## [Provided entries]
## BEGIN

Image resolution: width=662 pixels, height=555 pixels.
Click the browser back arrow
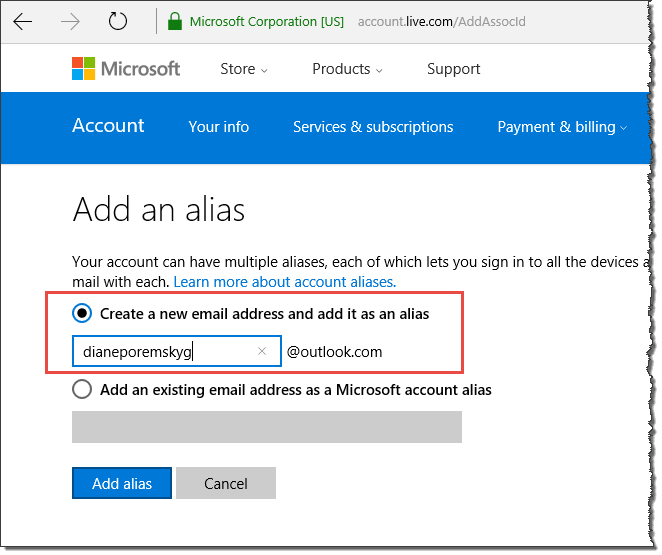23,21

## END
## BEGIN

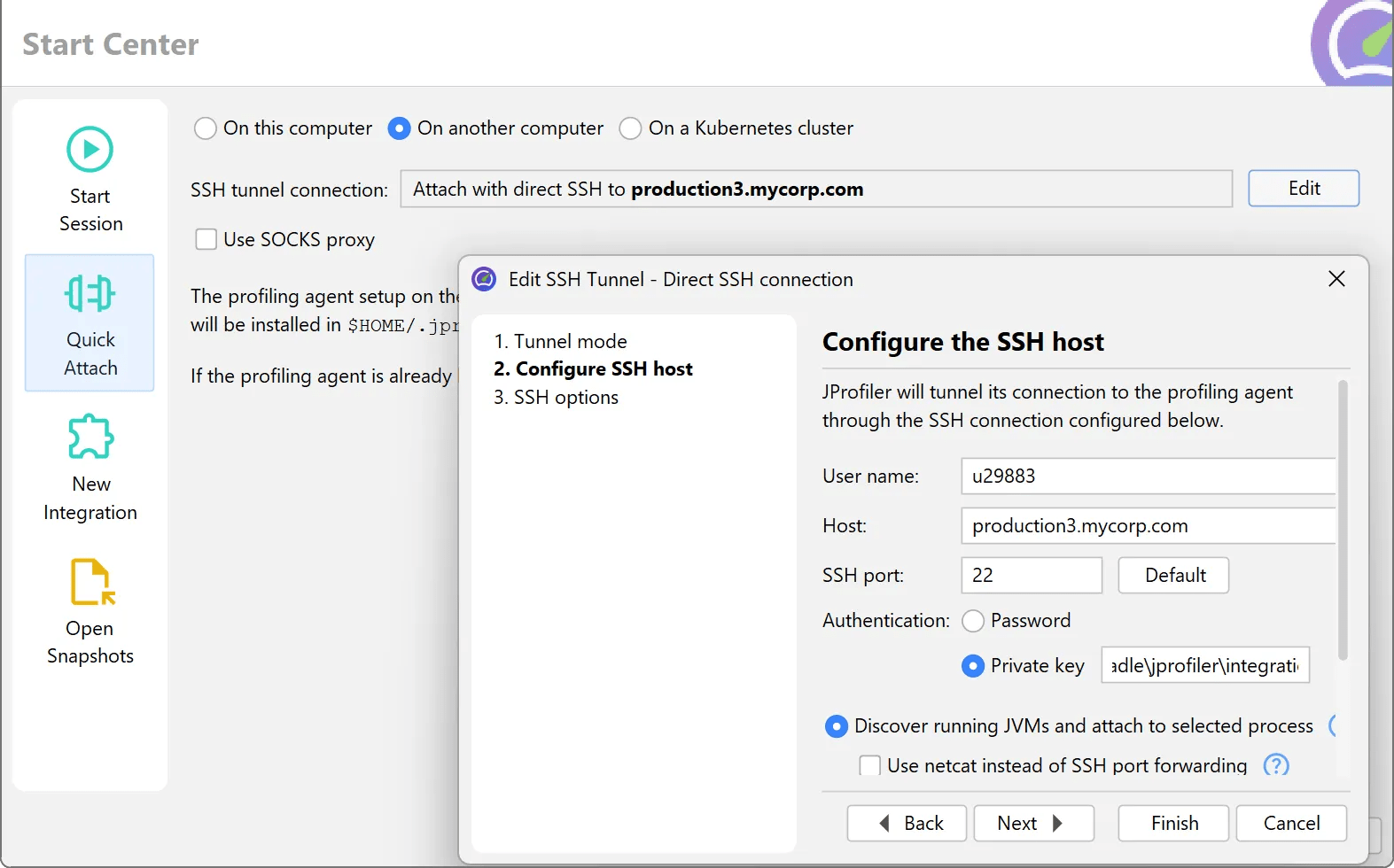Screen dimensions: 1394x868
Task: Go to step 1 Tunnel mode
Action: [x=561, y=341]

## END
## BEGIN

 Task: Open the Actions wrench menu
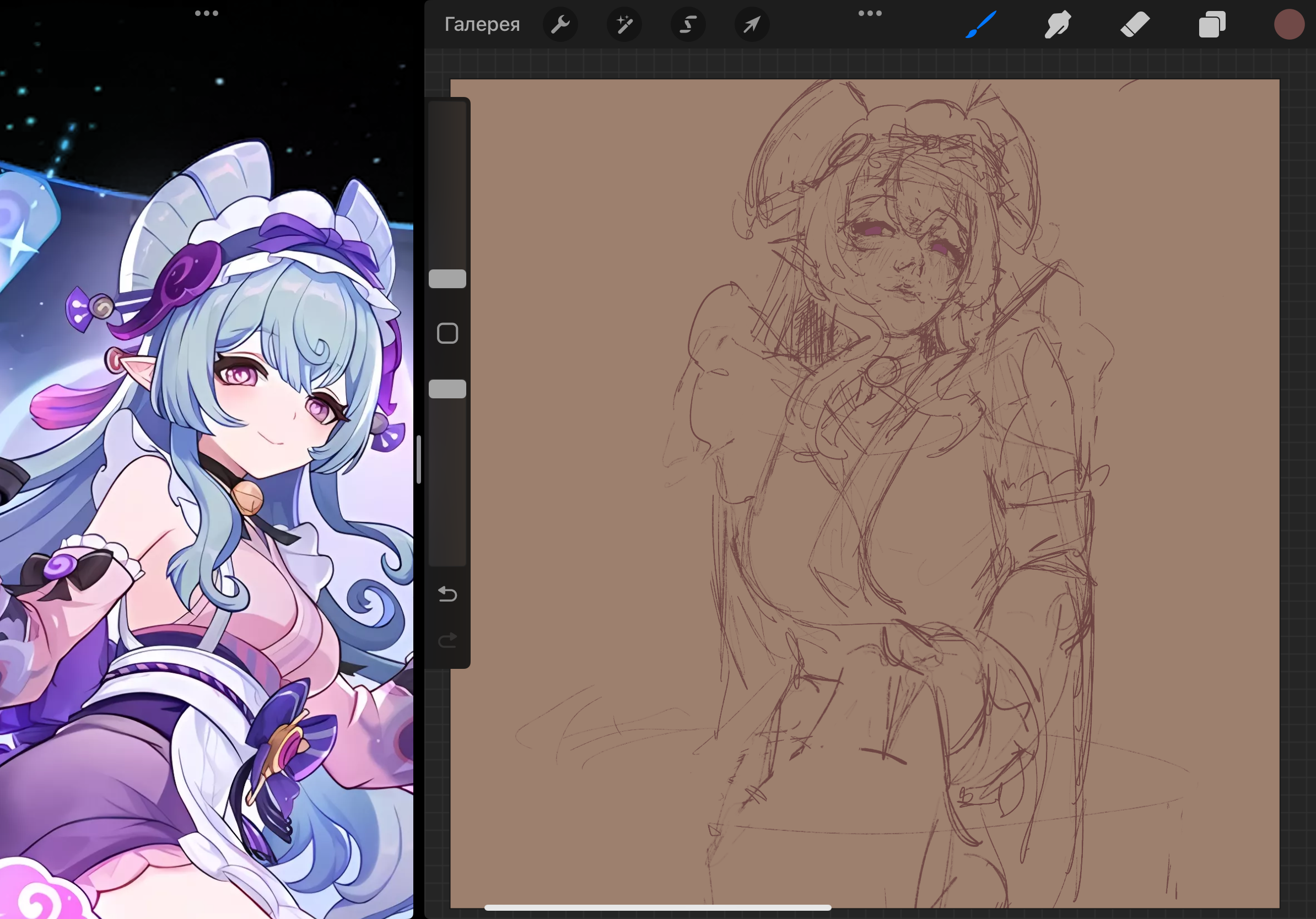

## END

## [Given instruction]
Please write out the records starting with the line with "Screen dimensions: 1394x868" and going on through the line with "Action: [x=561, y=341]", leaving the pictures out of your answer.

## [Reply to the task]
Screen dimensions: 1394x868
Task: Go to step 1 Tunnel mode
Action: [x=561, y=341]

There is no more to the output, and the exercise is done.